• Problem description
Keeping every character intact, repeat the whole listing.

• The records
- - - -

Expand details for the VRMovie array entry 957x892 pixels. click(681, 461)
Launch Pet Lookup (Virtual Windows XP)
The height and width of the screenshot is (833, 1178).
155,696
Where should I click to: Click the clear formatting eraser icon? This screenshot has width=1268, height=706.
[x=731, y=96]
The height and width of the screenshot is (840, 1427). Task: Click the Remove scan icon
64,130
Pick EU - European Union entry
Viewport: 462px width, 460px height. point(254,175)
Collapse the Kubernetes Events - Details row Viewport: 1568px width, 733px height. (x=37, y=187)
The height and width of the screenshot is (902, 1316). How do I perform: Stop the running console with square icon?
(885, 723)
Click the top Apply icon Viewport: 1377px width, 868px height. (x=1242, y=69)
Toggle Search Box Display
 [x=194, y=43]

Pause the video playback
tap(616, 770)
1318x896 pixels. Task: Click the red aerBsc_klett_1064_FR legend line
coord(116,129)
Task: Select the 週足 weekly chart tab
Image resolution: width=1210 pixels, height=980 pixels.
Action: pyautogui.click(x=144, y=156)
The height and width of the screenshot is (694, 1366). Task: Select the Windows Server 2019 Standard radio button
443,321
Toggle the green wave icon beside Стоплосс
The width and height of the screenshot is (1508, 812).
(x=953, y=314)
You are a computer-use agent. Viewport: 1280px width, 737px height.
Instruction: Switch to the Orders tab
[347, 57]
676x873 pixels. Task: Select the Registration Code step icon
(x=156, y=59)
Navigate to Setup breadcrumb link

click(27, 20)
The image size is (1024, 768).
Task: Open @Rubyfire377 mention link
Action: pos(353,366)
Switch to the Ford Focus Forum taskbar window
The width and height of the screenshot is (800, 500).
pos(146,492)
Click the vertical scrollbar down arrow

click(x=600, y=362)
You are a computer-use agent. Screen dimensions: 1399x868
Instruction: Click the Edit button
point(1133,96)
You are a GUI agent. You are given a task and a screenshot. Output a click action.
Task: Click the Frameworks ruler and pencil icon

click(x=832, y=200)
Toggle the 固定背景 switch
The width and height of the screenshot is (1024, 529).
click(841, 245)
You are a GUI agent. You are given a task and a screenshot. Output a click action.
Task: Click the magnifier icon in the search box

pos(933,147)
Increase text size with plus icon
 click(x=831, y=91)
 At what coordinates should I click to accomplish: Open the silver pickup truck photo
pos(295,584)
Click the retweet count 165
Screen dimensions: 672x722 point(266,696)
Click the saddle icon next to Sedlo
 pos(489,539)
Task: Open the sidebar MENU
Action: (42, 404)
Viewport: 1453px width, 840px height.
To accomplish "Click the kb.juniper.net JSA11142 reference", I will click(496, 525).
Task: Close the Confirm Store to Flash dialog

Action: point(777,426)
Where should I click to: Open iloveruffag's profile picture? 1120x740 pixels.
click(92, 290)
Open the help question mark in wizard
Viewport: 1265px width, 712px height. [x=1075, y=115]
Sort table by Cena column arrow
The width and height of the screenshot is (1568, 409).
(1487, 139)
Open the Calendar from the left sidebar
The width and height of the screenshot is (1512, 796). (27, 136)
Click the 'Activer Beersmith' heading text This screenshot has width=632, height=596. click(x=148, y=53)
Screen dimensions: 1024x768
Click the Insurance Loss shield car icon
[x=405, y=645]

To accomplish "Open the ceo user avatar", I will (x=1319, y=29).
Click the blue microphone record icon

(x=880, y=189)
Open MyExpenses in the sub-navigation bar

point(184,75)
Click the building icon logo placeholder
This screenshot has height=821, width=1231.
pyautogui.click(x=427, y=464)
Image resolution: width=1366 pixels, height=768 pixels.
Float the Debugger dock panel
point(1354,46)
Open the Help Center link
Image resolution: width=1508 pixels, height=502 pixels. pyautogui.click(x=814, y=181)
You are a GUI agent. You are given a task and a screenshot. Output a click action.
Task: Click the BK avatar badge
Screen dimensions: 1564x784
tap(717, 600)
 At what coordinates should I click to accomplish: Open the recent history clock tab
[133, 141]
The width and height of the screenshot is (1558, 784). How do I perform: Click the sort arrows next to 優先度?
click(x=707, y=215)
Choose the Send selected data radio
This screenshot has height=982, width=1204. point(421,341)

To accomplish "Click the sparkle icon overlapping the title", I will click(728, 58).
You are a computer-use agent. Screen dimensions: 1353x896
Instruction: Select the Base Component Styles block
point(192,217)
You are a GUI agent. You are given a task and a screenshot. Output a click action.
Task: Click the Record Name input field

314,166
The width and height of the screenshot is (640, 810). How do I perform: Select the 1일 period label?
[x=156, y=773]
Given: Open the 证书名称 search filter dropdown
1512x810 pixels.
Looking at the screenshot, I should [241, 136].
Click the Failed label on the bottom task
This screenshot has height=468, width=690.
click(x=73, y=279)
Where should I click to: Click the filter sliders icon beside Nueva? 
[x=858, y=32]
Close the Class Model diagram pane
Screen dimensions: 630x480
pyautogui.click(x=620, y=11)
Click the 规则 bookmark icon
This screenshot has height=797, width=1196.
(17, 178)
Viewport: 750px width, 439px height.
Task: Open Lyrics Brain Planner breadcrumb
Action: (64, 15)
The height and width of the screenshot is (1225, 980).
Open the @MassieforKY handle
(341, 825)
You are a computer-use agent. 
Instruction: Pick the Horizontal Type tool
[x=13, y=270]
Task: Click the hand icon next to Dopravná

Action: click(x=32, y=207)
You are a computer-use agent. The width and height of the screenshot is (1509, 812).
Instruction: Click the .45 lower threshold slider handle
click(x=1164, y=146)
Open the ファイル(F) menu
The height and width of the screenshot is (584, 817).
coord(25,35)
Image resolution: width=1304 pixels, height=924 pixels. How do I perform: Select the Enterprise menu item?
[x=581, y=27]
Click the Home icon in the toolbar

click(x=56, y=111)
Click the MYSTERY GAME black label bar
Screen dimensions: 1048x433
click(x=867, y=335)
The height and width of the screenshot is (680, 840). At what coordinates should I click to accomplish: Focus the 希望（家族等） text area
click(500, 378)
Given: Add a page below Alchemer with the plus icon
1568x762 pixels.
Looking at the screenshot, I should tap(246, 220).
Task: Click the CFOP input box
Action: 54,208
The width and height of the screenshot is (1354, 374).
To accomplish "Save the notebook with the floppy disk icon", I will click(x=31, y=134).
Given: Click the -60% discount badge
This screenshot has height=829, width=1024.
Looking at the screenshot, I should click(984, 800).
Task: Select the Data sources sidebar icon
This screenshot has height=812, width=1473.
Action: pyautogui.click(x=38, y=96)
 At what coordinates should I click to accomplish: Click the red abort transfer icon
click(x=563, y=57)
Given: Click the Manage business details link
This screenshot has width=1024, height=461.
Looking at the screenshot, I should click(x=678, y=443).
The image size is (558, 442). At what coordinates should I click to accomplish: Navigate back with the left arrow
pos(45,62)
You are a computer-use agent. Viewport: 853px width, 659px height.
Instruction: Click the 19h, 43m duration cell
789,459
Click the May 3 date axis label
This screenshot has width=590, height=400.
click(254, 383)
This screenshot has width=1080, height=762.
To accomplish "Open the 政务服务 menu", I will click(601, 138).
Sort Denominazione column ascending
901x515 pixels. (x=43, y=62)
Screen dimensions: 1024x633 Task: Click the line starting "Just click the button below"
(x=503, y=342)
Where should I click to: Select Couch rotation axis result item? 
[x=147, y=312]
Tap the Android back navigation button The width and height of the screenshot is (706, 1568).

- - - -

• Your response
Expand details for the VRMovie array entry 957x892 pixels. click(681, 461)
Launch Pet Lookup (Virtual Windows XP)
The height and width of the screenshot is (833, 1178).
155,696
Where should I click to: Click the clear formatting eraser icon? This screenshot has width=1268, height=706.
[x=731, y=96]
The height and width of the screenshot is (840, 1427). Task: Click the Remove scan icon
64,130
Pick EU - European Union entry
Viewport: 462px width, 460px height. point(254,175)
Collapse the Kubernetes Events - Details row Viewport: 1568px width, 733px height. (x=37, y=187)
The height and width of the screenshot is (902, 1316). How do I perform: Stop the running console with square icon?
(885, 723)
Click the top Apply icon Viewport: 1377px width, 868px height. (x=1242, y=69)
Toggle Search Box Display
 [x=194, y=43]

Pause the video playback
tap(616, 770)
1318x896 pixels. Task: Click the red aerBsc_klett_1064_FR legend line
coord(116,129)
Task: Select the 週足 weekly chart tab
Image resolution: width=1210 pixels, height=980 pixels.
Action: pyautogui.click(x=144, y=156)
The height and width of the screenshot is (694, 1366). Task: Select the Windows Server 2019 Standard radio button
443,321
Toggle the green wave icon beside Стоплосс
The width and height of the screenshot is (1508, 812).
(x=953, y=314)
You are a computer-use agent. Viewport: 1280px width, 737px height.
Instruction: Switch to the Orders tab
[347, 57]
676x873 pixels. Task: Select the Registration Code step icon
(x=156, y=59)
Navigate to Setup breadcrumb link

click(27, 20)
The image size is (1024, 768).
Task: Open @Rubyfire377 mention link
Action: pos(353,366)
Switch to the Ford Focus Forum taskbar window
The width and height of the screenshot is (800, 500).
pos(146,492)
Click the vertical scrollbar down arrow

click(x=600, y=362)
You are a computer-use agent. Screen dimensions: 1399x868
Instruction: Click the Edit button
point(1133,96)
You are a GUI agent. You are given a task and a screenshot. Output a click action.
Task: Click the Frameworks ruler and pencil icon

click(x=832, y=200)
Toggle the 固定背景 switch
The width and height of the screenshot is (1024, 529).
click(841, 245)
You are a GUI agent. You are given a task and a screenshot. Output a click action.
Task: Click the magnifier icon in the search box

pos(933,147)
Increase text size with plus icon
 click(x=831, y=91)
 At what coordinates should I click to accomplish: Open the silver pickup truck photo
pos(295,584)
Click the retweet count 165
Screen dimensions: 672x722 point(266,696)
Click the saddle icon next to Sedlo
 pos(489,539)
Task: Open the sidebar MENU
Action: (42, 404)
Viewport: 1453px width, 840px height.
To accomplish "Click the kb.juniper.net JSA11142 reference", I will click(496, 525).
Task: Close the Confirm Store to Flash dialog

Action: point(777,426)
Where should I click to: Open iloveruffag's profile picture? 1120x740 pixels.
click(92, 290)
Open the help question mark in wizard
Viewport: 1265px width, 712px height. [x=1075, y=115]
Sort table by Cena column arrow
The width and height of the screenshot is (1568, 409).
(1487, 139)
Open the Calendar from the left sidebar
The width and height of the screenshot is (1512, 796). (27, 136)
Click the 'Activer Beersmith' heading text This screenshot has width=632, height=596. click(x=148, y=53)
Screen dimensions: 1024x768
Click the Insurance Loss shield car icon
[x=405, y=645]

To accomplish "Open the ceo user avatar", I will (x=1319, y=29).
Click the blue microphone record icon

(x=880, y=189)
Open MyExpenses in the sub-navigation bar

point(184,75)
Click the building icon logo placeholder
This screenshot has height=821, width=1231.
pyautogui.click(x=427, y=464)
Image resolution: width=1366 pixels, height=768 pixels.
Float the Debugger dock panel
point(1354,46)
Open the Help Center link
Image resolution: width=1508 pixels, height=502 pixels. pyautogui.click(x=814, y=181)
You are a GUI agent. You are given a task and a screenshot. Output a click action.
Task: Click the BK avatar badge
Screen dimensions: 1564x784
tap(717, 600)
 At what coordinates should I click to accomplish: Open the recent history clock tab
[133, 141]
The width and height of the screenshot is (1558, 784). How do I perform: Click the sort arrows next to 優先度?
click(x=707, y=215)
Choose the Send selected data radio
This screenshot has height=982, width=1204. point(421,341)

To accomplish "Click the sparkle icon overlapping the title", I will click(728, 58).
You are a computer-use agent. Screen dimensions: 1353x896
Instruction: Select the Base Component Styles block
point(192,217)
You are a GUI agent. You are given a task and a screenshot. Output a click action.
Task: Click the Record Name input field

314,166
The width and height of the screenshot is (640, 810). How do I perform: Select the 1일 period label?
[x=156, y=773]
Given: Open the 证书名称 search filter dropdown
1512x810 pixels.
Looking at the screenshot, I should [241, 136].
Click the Failed label on the bottom task
This screenshot has height=468, width=690.
click(x=73, y=279)
Where should I click to: Click the filter sliders icon beside Nueva? 
[x=858, y=32]
Close the Class Model diagram pane
Screen dimensions: 630x480
pyautogui.click(x=620, y=11)
Click the 规则 bookmark icon
This screenshot has height=797, width=1196.
(17, 178)
Viewport: 750px width, 439px height.
Task: Open Lyrics Brain Planner breadcrumb
Action: (64, 15)
The height and width of the screenshot is (1225, 980).
Open the @MassieforKY handle
(341, 825)
You are a computer-use agent. 
Instruction: Pick the Horizontal Type tool
[x=13, y=270]
Task: Click the hand icon next to Dopravná

Action: click(x=32, y=207)
You are a computer-use agent. The width and height of the screenshot is (1509, 812).
Instruction: Click the .45 lower threshold slider handle
click(x=1164, y=146)
Open the ファイル(F) menu
The height and width of the screenshot is (584, 817).
coord(25,35)
Image resolution: width=1304 pixels, height=924 pixels. How do I perform: Select the Enterprise menu item?
[x=581, y=27]
Click the Home icon in the toolbar

click(x=56, y=111)
Click the MYSTERY GAME black label bar
Screen dimensions: 1048x433
click(x=867, y=335)
The height and width of the screenshot is (680, 840). At what coordinates should I click to accomplish: Focus the 希望（家族等） text area
click(500, 378)
Given: Add a page below Alchemer with the plus icon
1568x762 pixels.
Looking at the screenshot, I should tap(246, 220).
Task: Click the CFOP input box
Action: 54,208
The width and height of the screenshot is (1354, 374).
To accomplish "Save the notebook with the floppy disk icon", I will click(x=31, y=134).
Given: Click the -60% discount badge
This screenshot has height=829, width=1024.
Looking at the screenshot, I should click(984, 800).
Task: Select the Data sources sidebar icon
This screenshot has height=812, width=1473.
Action: pyautogui.click(x=38, y=96)
 At what coordinates should I click to accomplish: Click the red abort transfer icon
click(x=563, y=57)
Given: Click the Manage business details link
This screenshot has width=1024, height=461.
Looking at the screenshot, I should click(x=678, y=443).
The image size is (558, 442). At what coordinates should I click to accomplish: Navigate back with the left arrow
pos(45,62)
You are a computer-use agent. Viewport: 853px width, 659px height.
Instruction: Click the 19h, 43m duration cell
789,459
Click the May 3 date axis label
This screenshot has width=590, height=400.
click(254, 383)
This screenshot has width=1080, height=762.
To accomplish "Open the 政务服务 menu", I will click(601, 138).
Sort Denominazione column ascending
901x515 pixels. (x=43, y=62)
Screen dimensions: 1024x633 Task: Click the line starting "Just click the button below"
(x=503, y=342)
Where should I click to: Select Couch rotation axis result item? 
[x=147, y=312]
Tap the Android back navigation button The width and height of the screenshot is (706, 1568).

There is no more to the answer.